ALBANY, NY (10/17/2018) (readMedia)-- The Preservation League draws statewide attention to New York's most important and at-risk historic places through its biennial Seven to Save list of endangered places.

Last year, the League mounted an exhibition of photographs of the 2016-2017 Seven to Save designees, taken by Bruce Harvey, a consulting professional historian and documentation photographer based in Syracuse. The "Hidden in Plain Sight" exhibit was such a success that they engaged him to photograph the 2018-19 Seven to Save list.

The exhibition will open with a Meet the Artist Reception on Friday, November 9, from 5:00 p.m. until 7:00 p.m. at the League's National Register-listed headquarters at 44 Central Avenue in Albany. The reception is free and open to the public and refreshments will be served.

The exhibit is sponsored by the Erie Canalway National Heritage Corridor with co-sponsors Consigli Construction Co., Inc.; Gray Slate Partners LLC of Troy; PBDW Architects; Matthew Bender; and Phoebe Powell Bender; with additional support from Rev. Dr. Thomas M. Pike, and Caroline and Michel Zaleski.

The 2018-2019 Seven to Save list includes: the South End-Groesbeckville National Register Historic District in Albany; the Watervliet Shaker National Register Historic District in Colonie; the Jamestown Arcade in Chautauqua County; Wells Barns, concentrated in Monroe and Livingston Counties; the Enlarged Erie Canal Schoharie Aqueduct in Fort Hunter, Montgomery County; the Lehigh Valley Railroad Roundhouse and Related Structures in Manchester, Ontario County; and Historic Opera Houses, statewide.

Through the Seven to Save program, the League has worked with local stakeholders to avert demolition, develop plans for reuse, secure landmark designation, and foster greater public awareness of the value of New York's unique and irreplaceable historic resources. Press conferences, tours, grants and new legislation are among the strategies the Preservation League uses to secure the future of historic places at risk. The League also collaborates with advocates, elected officials and other stakeholders to craft preservation strategies and put these plans to work.

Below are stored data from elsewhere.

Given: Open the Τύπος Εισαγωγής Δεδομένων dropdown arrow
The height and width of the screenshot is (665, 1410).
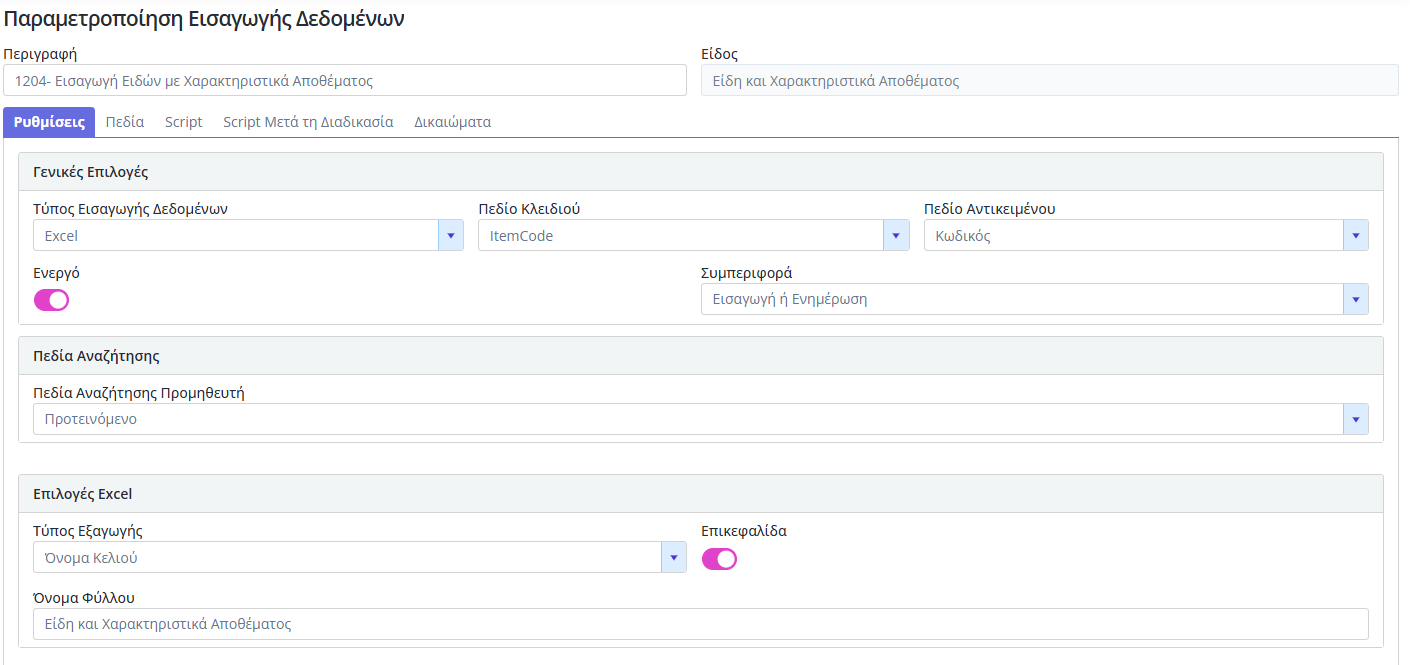Looking at the screenshot, I should pos(450,236).
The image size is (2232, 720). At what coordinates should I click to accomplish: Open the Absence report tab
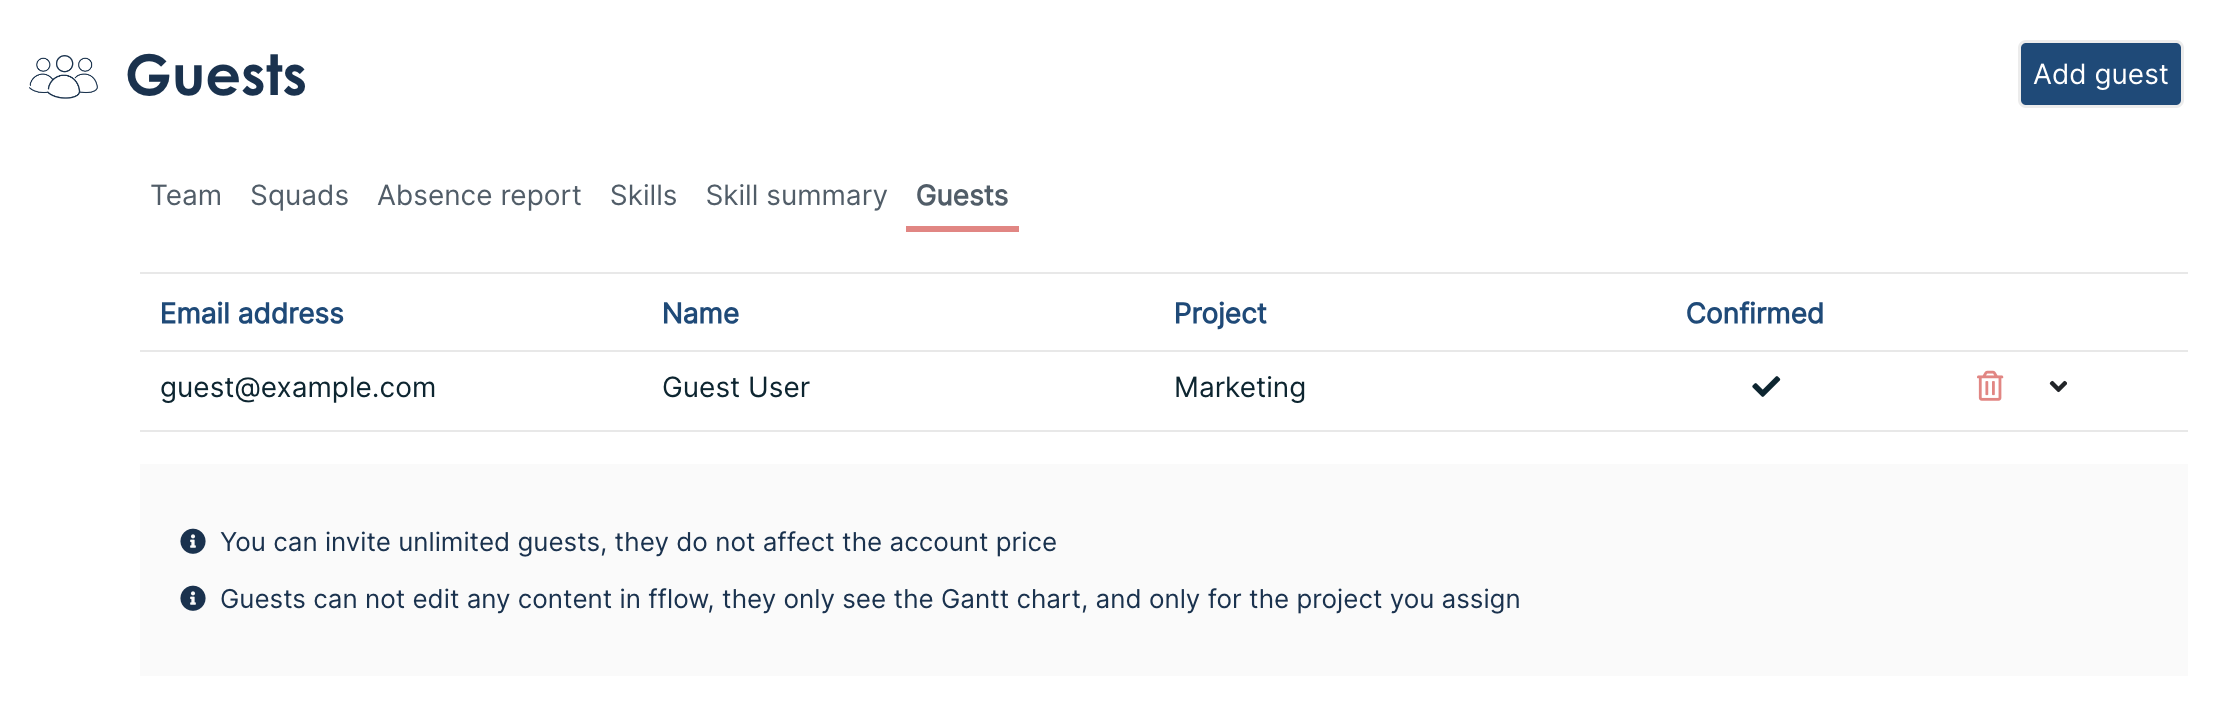pos(479,195)
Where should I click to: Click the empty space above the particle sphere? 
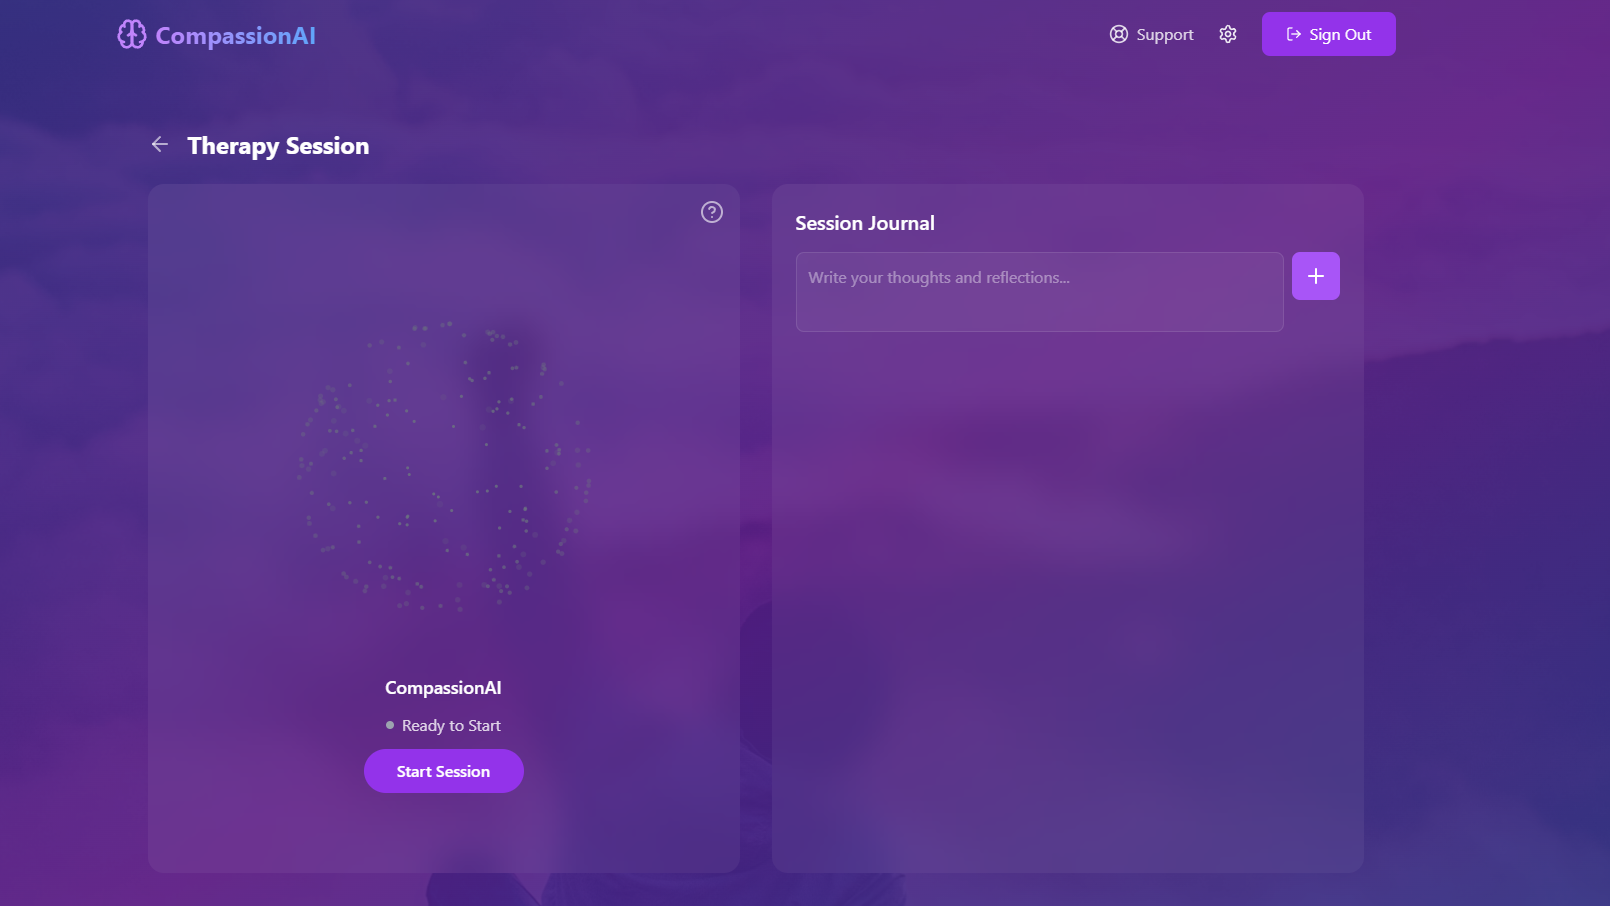[444, 260]
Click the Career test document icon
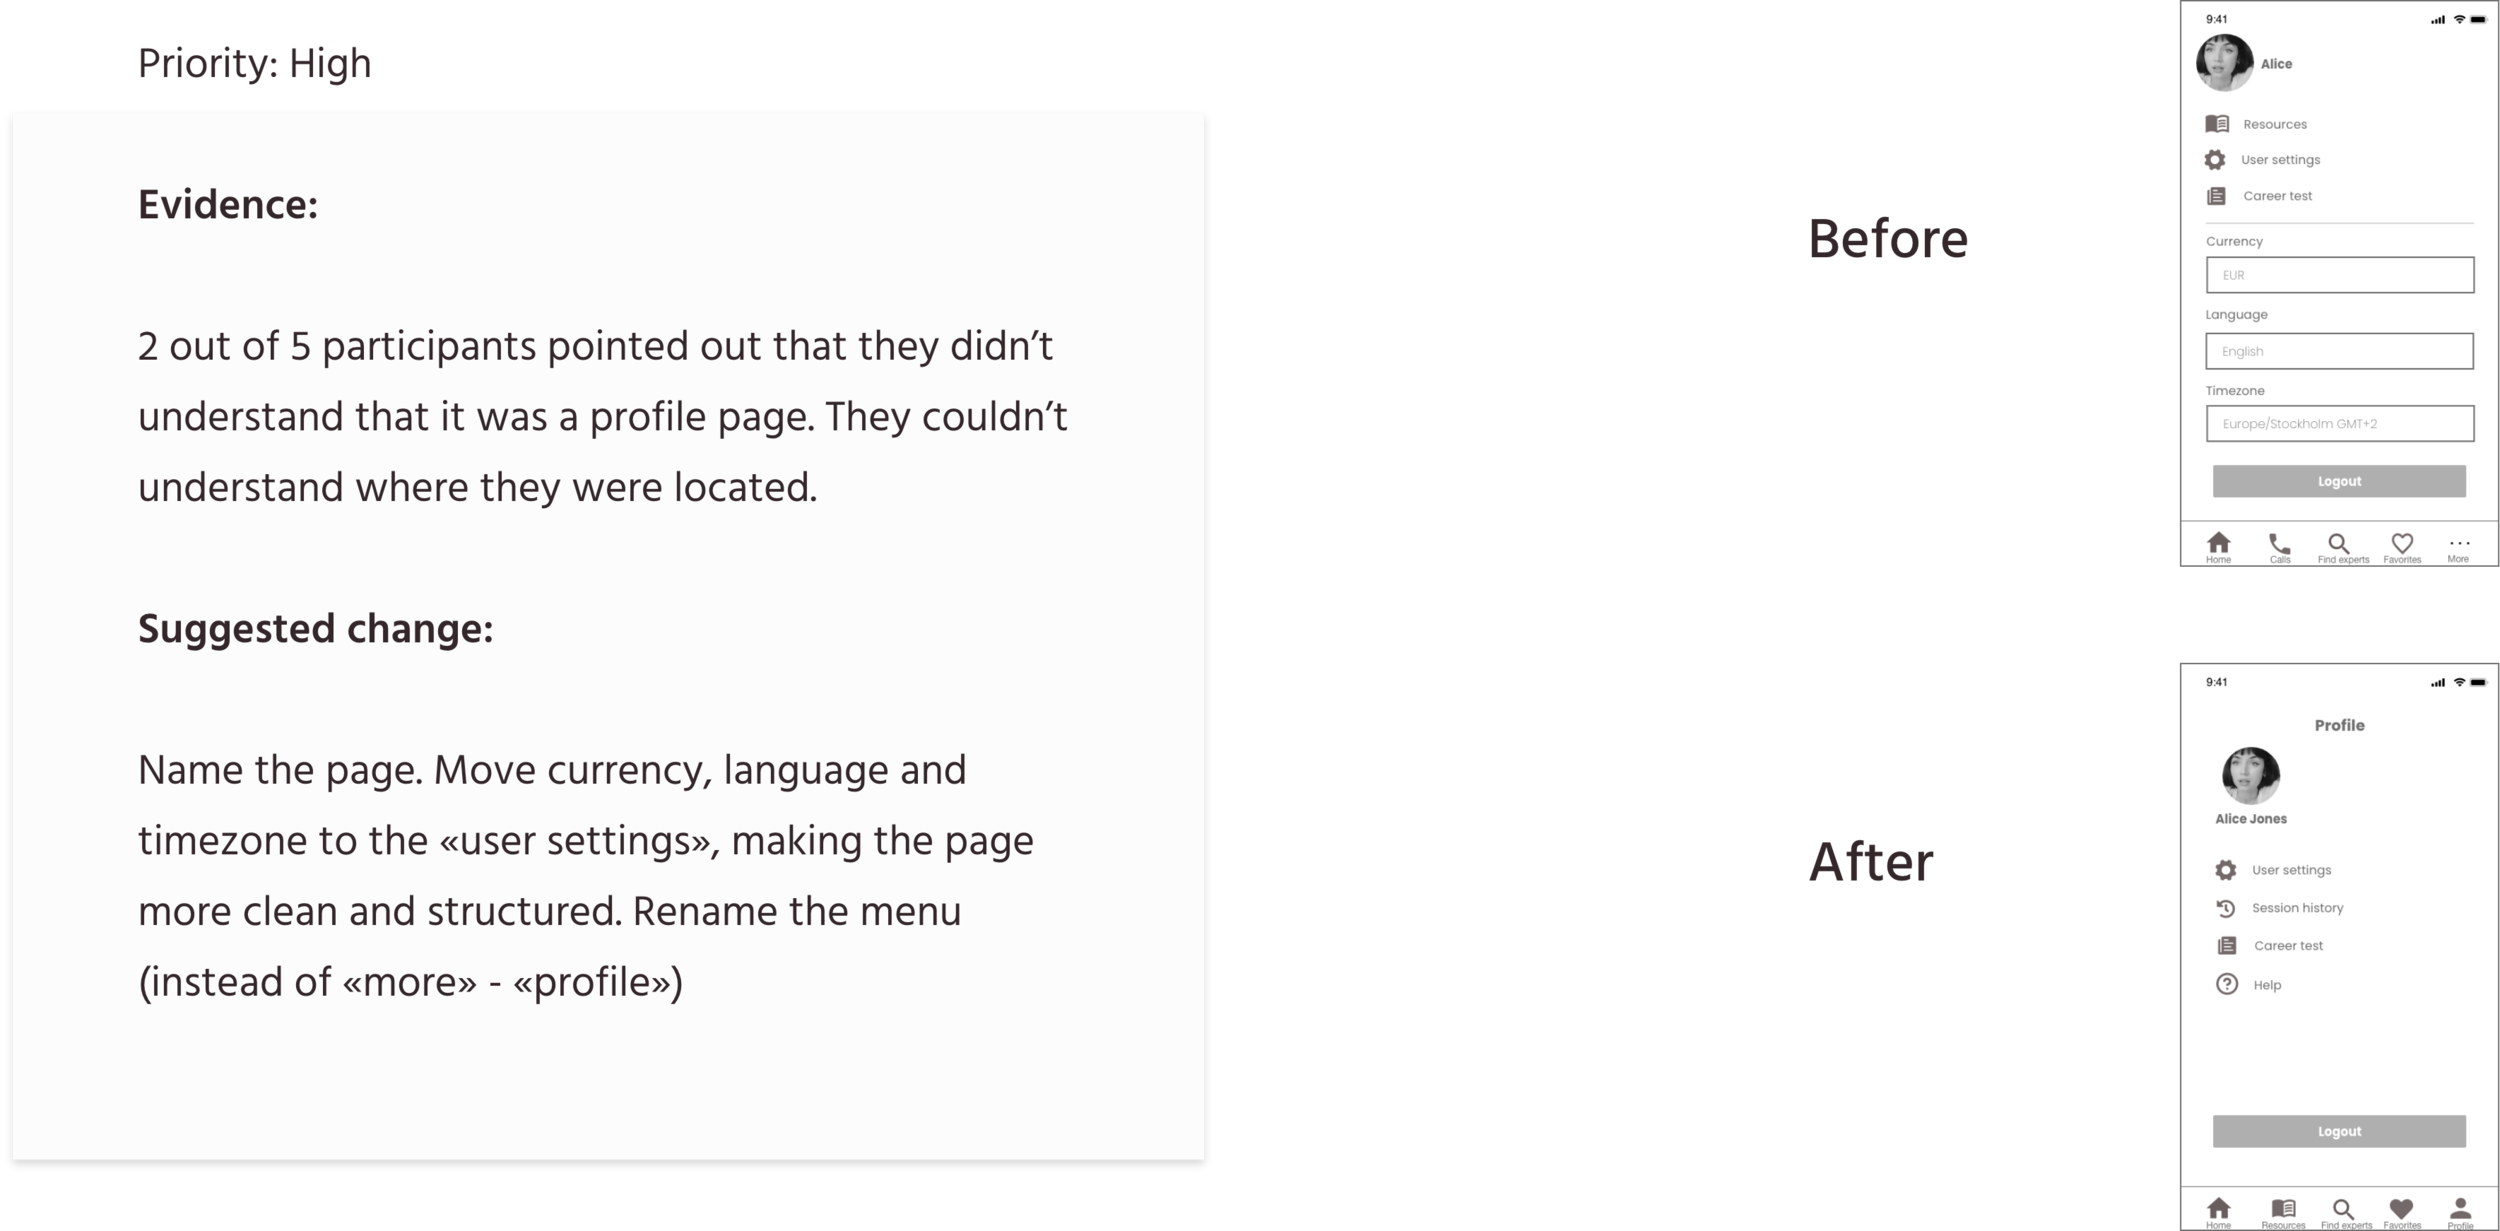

Bruce Harvey holds a History from Vanderbilt University, and traveled around the state to photograph the League's most recent Seven to Save designees. He produces all of his photographs in accordance with the standards of the Historic American Buildings Survey/Historian American Engineering Record (HABS/HAER). HABS was a New Deal program from the 1930s that employed out-of-work architects and historians in the documentation of major historical landmarks, while HAER was an addition in the late 1960s that drew from a growing interest in America's industrial history.

"I am an experienced journeyman historian, very familiar with the range of sources that allow me to tell the stories of the vast range of places where I have worked," said Harvey. "From cities and towns in southeastern Alabama to the northernmost reaches of Maine, to military bases for nearly all of the branches, and hydroelectric facilities throughout the nation, I love to tell the stories of places, to recapture and represent the continuities from past to present."

The Preservation League invests in people and projects that champion the essential role of preservation in community revitalization, sustainable economic growth, and the protection of our historic buildings and landscapes. It leads advocacy, economic development and education programs across New York State.